Travelers Casualty & Surety sued the Bowmans for payment on performance bonds. The Bowmans raised statute of limitations defenses, but one of the statutes was not raised in the trial court. Nonetheless, that defense was fully briefed and argued to the appellate court. When the case reached the Illinois Supreme Court, Travelers argued that the Bowmans’ waived the defense of that statute because they hadn’t argued it to the trial court.

The Illinois Supreme Court considered the Bowmans’ defense anyway. The supreme court was persuaded because the argument was fully briefed and argued twice, and the record contained all of the facts necessary for a decision. Here’s what the supreme court said:

We note that defendants did not raise this argument in the trial court. Defendants raised the statute of limitations in section 13-204 for the first time in the appellate court … [A]lthough a defense not raised in the trial court may not be raised for the first time on appeal by an appellant, “the appellee may urge any point in support of the judgment on appeal, even though not directly ruled on by the trial court, so long as the factual basis for such point was before the trial court.” Here, defendants were the appellees, urging the appellate court to affirm the circuit court’s decision. Defendants argued section 13-204 as an alternate basis for affirming the circuit court’s dismissal of plaintiff’s cause of action as untimely.

Courtney McNiff sued Mazda Motor of America under the Magnuson-Moss Warranty Act. After they settled the dispute, Courtney’s lawyers, who had a contingency fee agreement with Courtney, petitioned the court for an award of attorney fees. Based on the lawyers’ time reports, the trial court awarded fees that were in excess of the contingency fee. Mazda appealed. The appellate court affirmed the award, stating it was within the trial court’s discretion.

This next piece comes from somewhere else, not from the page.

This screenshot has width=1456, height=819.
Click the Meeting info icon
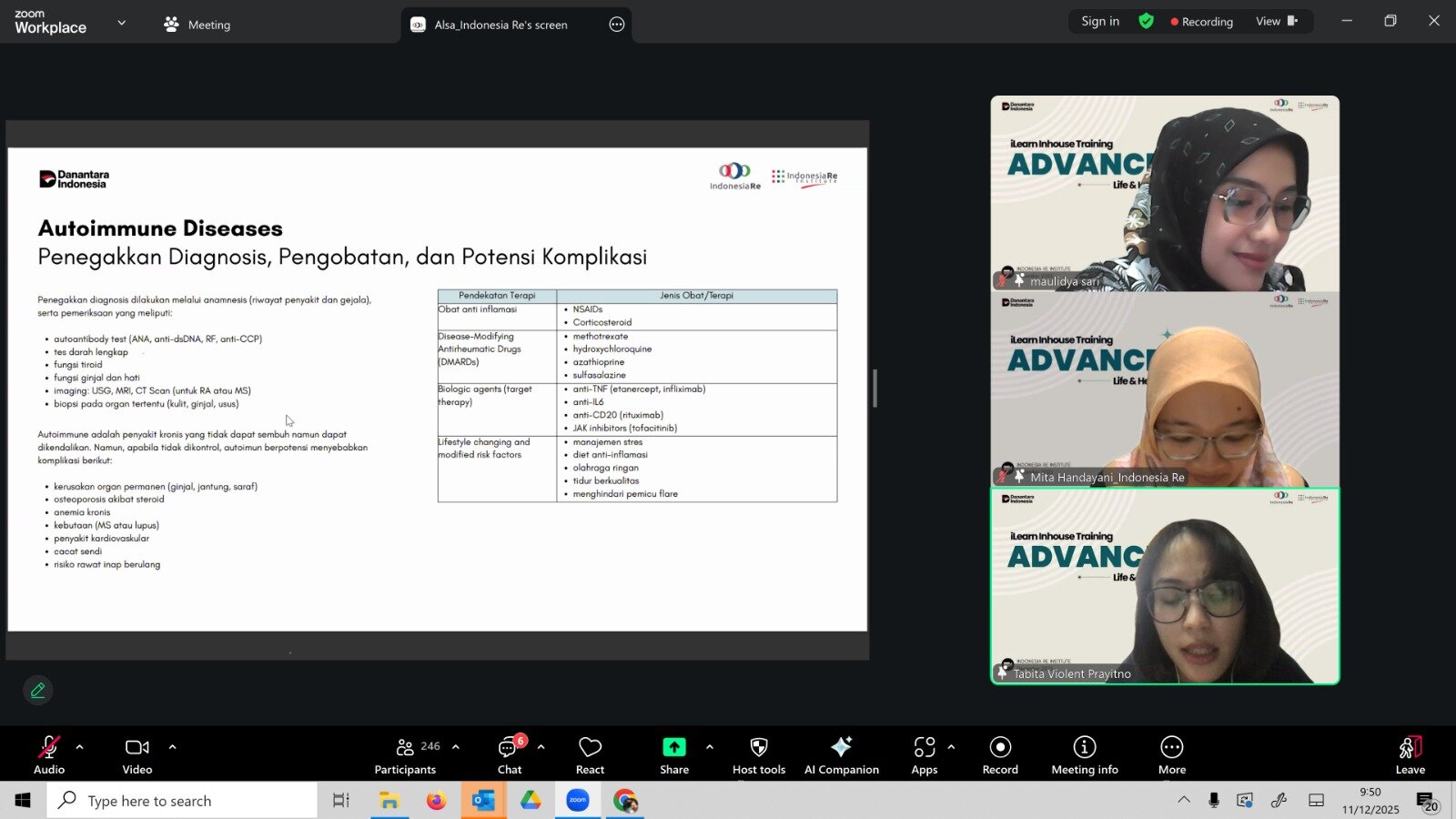tap(1084, 755)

Courtney’s lawyers also requested fees for defending Mazda’s appeal. The Fourth District Illinois Appellate Court allowed the appellate fees. “‘Allowing a plaintiff to petition for appellate attorney fees and costs furthers the [Magnuson-Moss] Act’s goal of providing consumers with legal assistance to enable them to pursue a remedy for injury or loss.’ … Accordingly, we grant plaintiff’s request to file a supplemental petition in the trial court for attorney fees and costs incurred in responding to defendant’s direct appeal … The trial court may award any and all fees and costs reasonably incurred in defending this ‘simple’ case on appeal.”

Get the whole opinion, McNiff v. Mazda Motor of America, No. 4-08-0817 (7/18/08), by clicking here.

The Illinois Environmental Agency awarded a pollution discharge license to U.S. Steel Corporation. American Bottom Conservancy filed an objection to the award to the Illinois Pollution Control Board. American Bottom objected because the Agency did not hold a public hearing concerning the issuance of the license.

The Illinois Pollution Control Board agreed with American Bottom, and invalidated the license. U.S. Steel appealed the Board’s decision. The parties argued about the proper standard of review by the appellate court and by the Pollution Control Board. Here’s how the Fifth District Illinois Appellate Court framed the issue: “The issue presented to us for our review is whether the Board applied the correct standard of review in reviewing the Agency’s decision not to hold a public hearing on the proposed permit.”

U.S. Steel argued for de novo review, stating that only a question of law was before the court. But the Pollution Board argued for a more deferential manifest-weight-of-the-evidence standard of review. The appellate court agreed with U.S. Steel. “The only issue before us on appeal is whether the Board erred as a matter of law in applying the incorrect standard of review in deciding that the Agency erred in failing to hold a public hearing. This presents a question of law, which we review de novo.”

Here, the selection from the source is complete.